Hiking along the GR20 is the best way to uncover the island of Corsica and its wild, deeply-rooted charm.
It takes courage and maybe even a dash of folly to attempt it, not to mention thighs of steel and unwavering endurance. GR stands for Grand Randonnée, or great hike.
The GR20 runs over 200 kilometers and takes hikers from the shade of chestnut trees to the sweltering heat of granite cirques, each landscape more grandiose than the next.
With a little luck, adventurers may even encounter some of the Mediterranean’s rare and untamed fauna: wild boars, mouflons, salamanders and raptorial birds guarding their prey...
Created in 1972 at the same time as the Regional Nature Park of Corsica, the GR20 only recently made the list of tourism musts.
Previously, it was reserved solely for athletes with steadfast resolve, those able to withstand heavy backpacks and minimal comfort. Rest areas were rare and sparsely equipped; the need to bring your own kitchen was enough to dissuade even the most fearless hiker!
Over the past 15 years, however, this trail has started to attract more and more trekkers from around the world, which has led to investment in infrastructure. Camps are now well furnished and can supply evening meals and assorted beverages.
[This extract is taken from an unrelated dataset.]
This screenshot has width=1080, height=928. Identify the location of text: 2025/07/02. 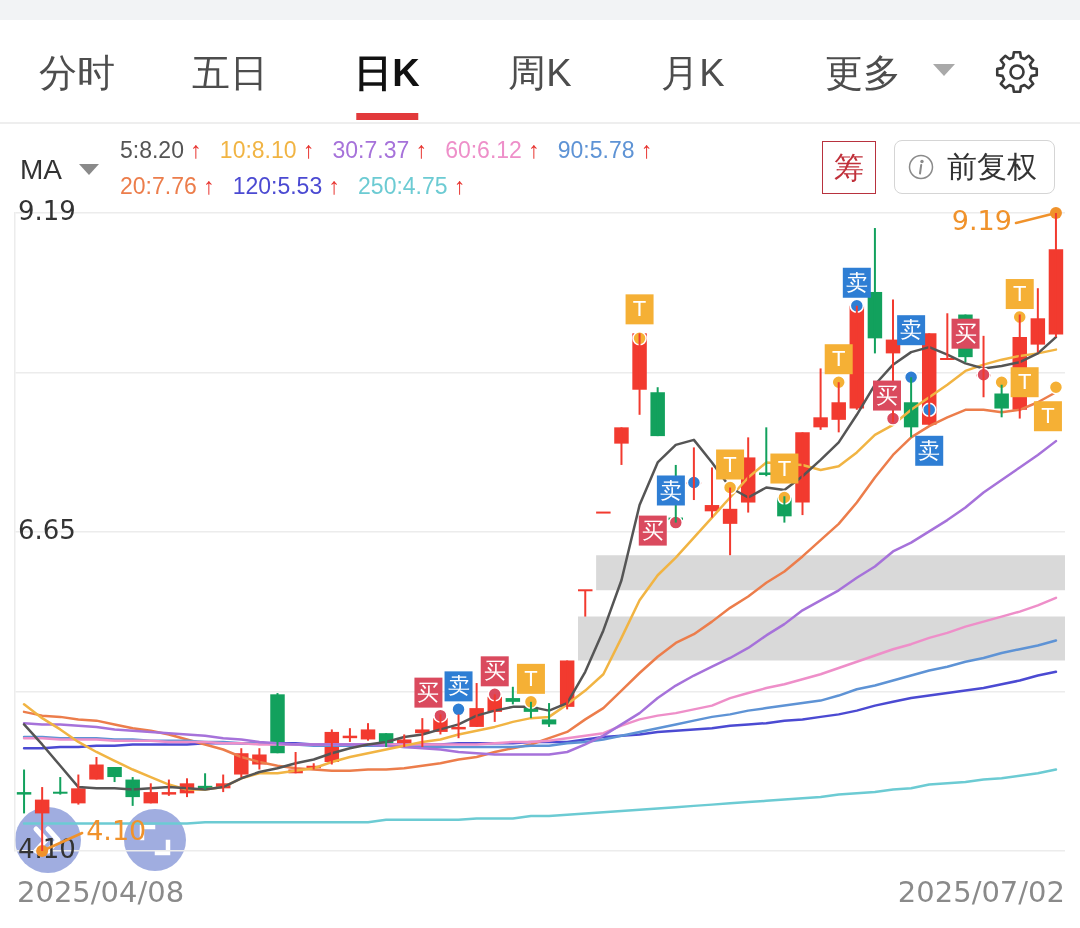
(981, 892).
Guides and muleteers are also on-site to help make the adventure more accessible.
While the comfort level of the rest points may be greatly improved, the hike itself is just as demanding. With a 13-kilometer difference in altitude, the trail traverses Corsica from north to south, crossing the mountain range at the heart of the island and following the route of ancient shepherd pastures.
Though accessible from both ends, it is often recommended to begin in the south, for two reasons.
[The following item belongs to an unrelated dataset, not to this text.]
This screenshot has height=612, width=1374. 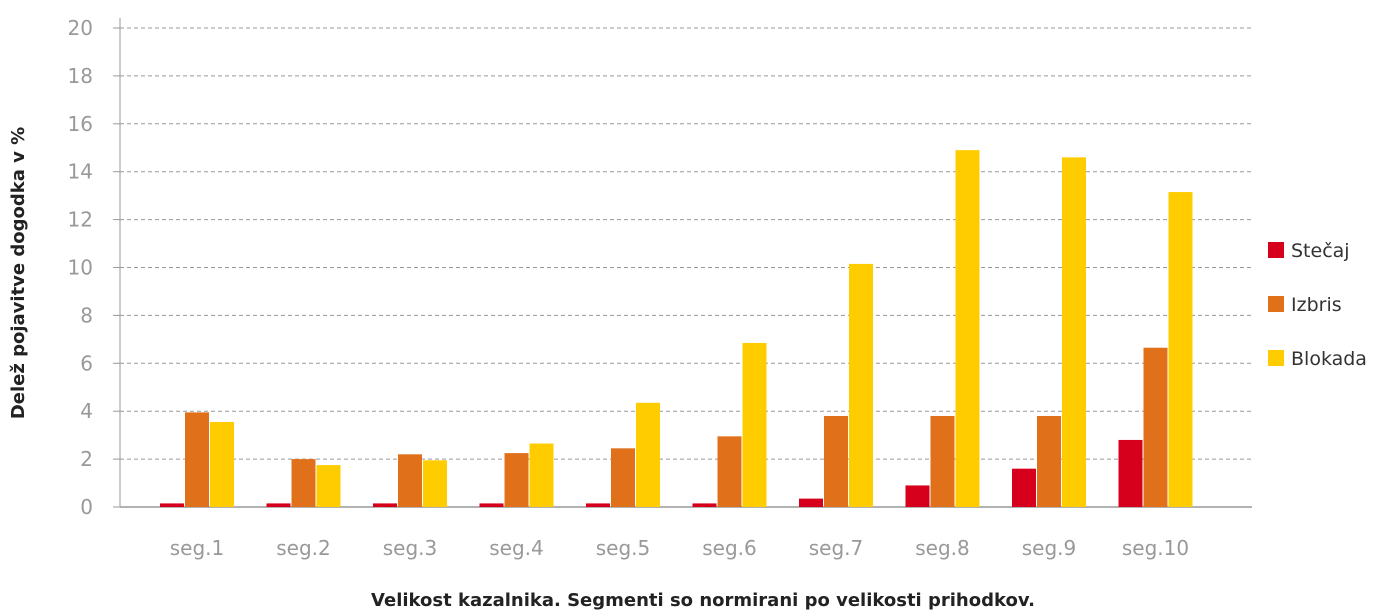 What do you see at coordinates (811, 502) in the screenshot?
I see `bar-steaj-seg7` at bounding box center [811, 502].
First, the southern half is easier and allows hikers to get used to the trail’s difficulties.
Most importantly, it is best to walk with the sun behind you in order to observe the entire spectrum of Mediterranean scenery in full sunlight.
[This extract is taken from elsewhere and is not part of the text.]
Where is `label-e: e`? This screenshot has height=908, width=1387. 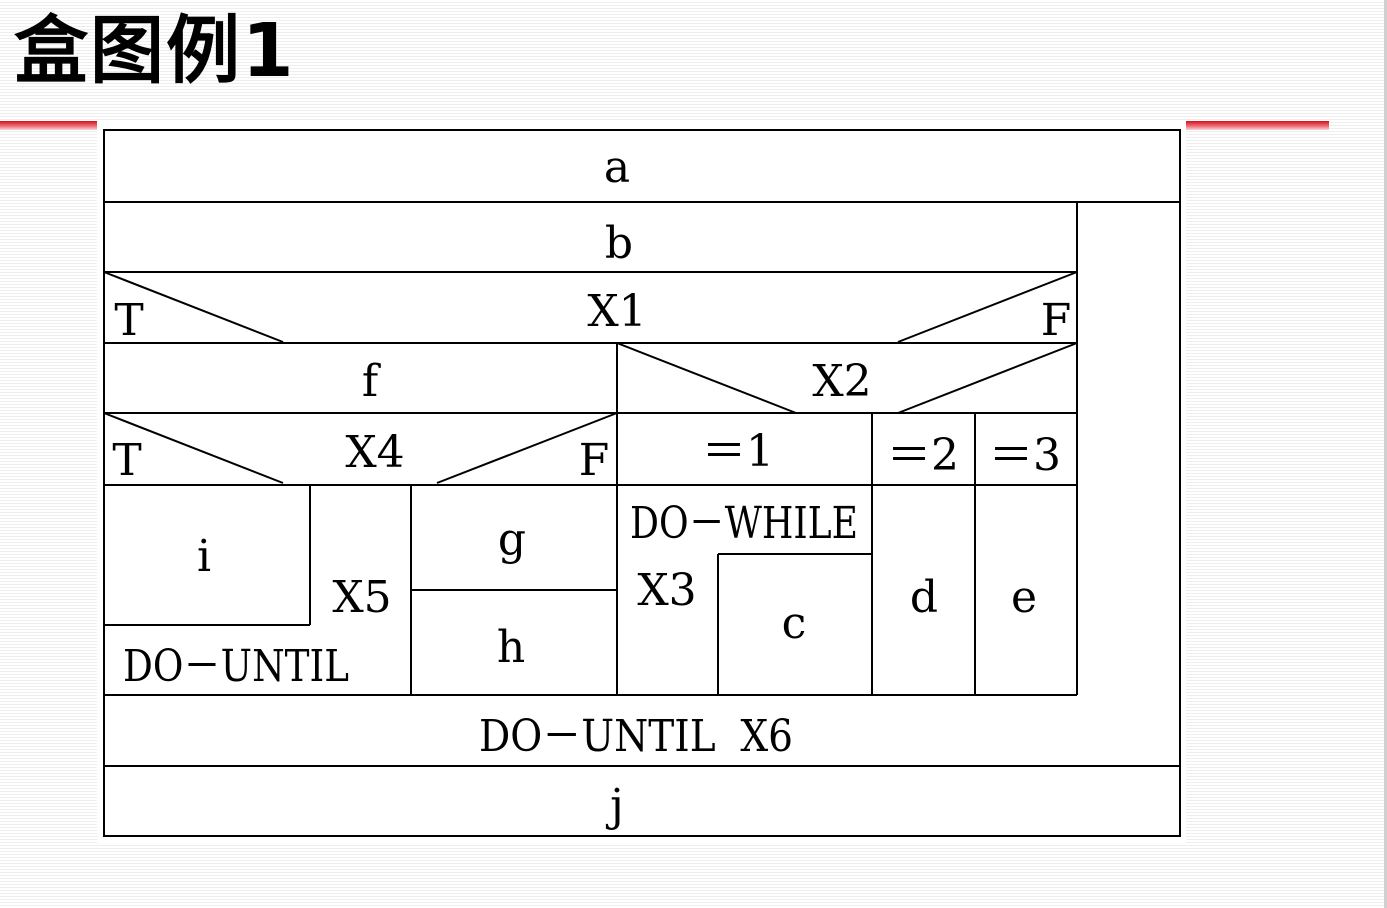 label-e: e is located at coordinates (1024, 598).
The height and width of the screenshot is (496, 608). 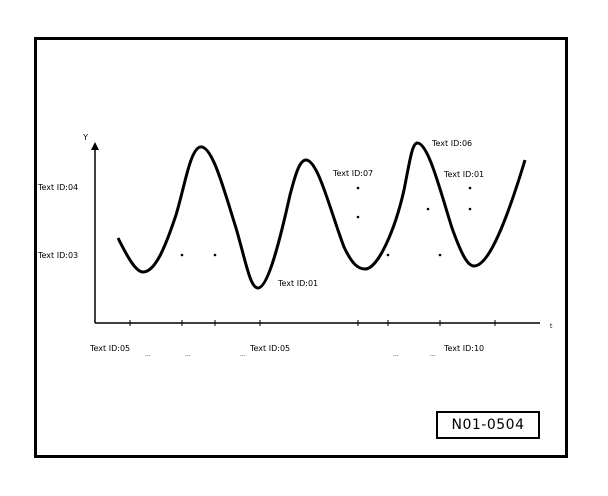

The best time of year to take on this trek is anytime from June through September. Snow and bad weather can make the experience unpleasant and the trail’s red and white landmarks harder to follow.
At a pace of six to seven hours a day, allow yourself a good 15 days to complete the hike. If you have less time, however, it is also possible to stop halfway, at the Vizzanova train station.
But some hardcore athletes have been known to do the various stages in half or even a third of the time. The current record goes to a Spanish runner who completed the hike in less than 33 hours!
But to truly appreciate this legendary trek, there’s no need to rush through it. Every small step on this wild island has its own reward.